At the classroom level, educators are preparing to use new technologies and to implement curricula that require greater capital and human investments in more sophisticated teaching methods and approaches.  This, in turn, implies that teachers are being asked to engage in professional learning that not only expands their knowledge and teaching repertoire but that, in the case of veteran teachers, aims to transform long-standing habits of practice and to challenge deeply held beliefs about their role as teachers.

At the school level, school leaders must implement more robust assessment systems capable of promoting continuous learning and improvement among both students and faculty.  They must also address school culture and climate issues that promote academic engagement of all students directed at the new learning goals. And, the heightened importance of school climate and social and emotional learning also raises the stakes for incorporating afterschool staff, support providers, and Linked Learning partners into a more coherent effort to expand learning opportunities across a restructured day. 

At the top of the American school governance structure, there is a growing recognition among state and national leaders that the pursuit of universal college and career readiness will demand a next generation accountability framework anchored in a more ambitious vision for student learning.  The challenge, according to experts, is to devise and implement a new paradigm that promotes professional accountability for equitable access to deeper learning.  Against this policy backdrop, California’s CORE districts are advancing an accountability system based on data-driven continuous improvement. Continuous improvement systems in education are characterized by 1) leadership that brings a continuous improvement mindset to the work; 2) broad stakeholder engagement; 3) support for the on-going learning of all adults who work directly with students; and 4) the use of data to inform inquiry, action, and assessment.
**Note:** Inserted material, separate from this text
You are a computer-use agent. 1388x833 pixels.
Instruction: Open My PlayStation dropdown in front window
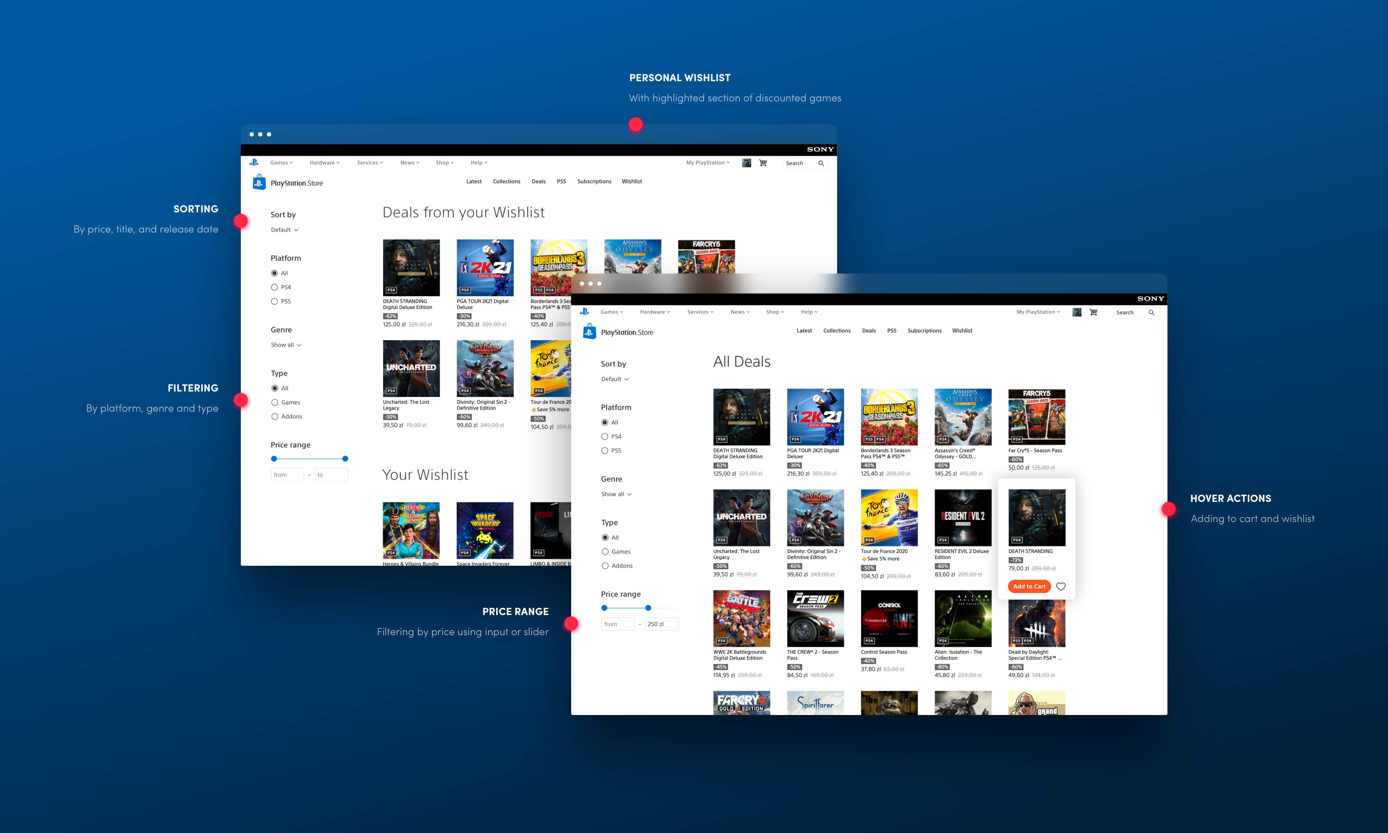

The Gardner Center recently published  a knowledge brief that examines the California CORE district’s efforts to date to form a learning collaborative that advances professional accountability. The focus of analysis is on the how the districts are working to move away from the bureaucratic norms of accountability that have characterized public education for the last three decades to instead focus on building the infrastructure and capacity for district-led, continuous organizational learning and improvement. 

Two years into this effort, the California CORE districts are in the formative stages.  In the next two years the CORE Districts will begin the process of school level implementation of social emotional learning practices and related continuous improvement structures that will prepare all students for college and a career.  Although they came together around a shared commitment to equity, each district’s implementation context is very different in terms of size, student demographics, local politics and reform capacity. These differences will doubtless shape the approaches they will take to drive reform within their districts.  This next phase will be critical to observe and document as the California Department of Education completes parallel work on a statewide school accountability system and seeks to draw lessons from the CORE District’s efforts as they unfold.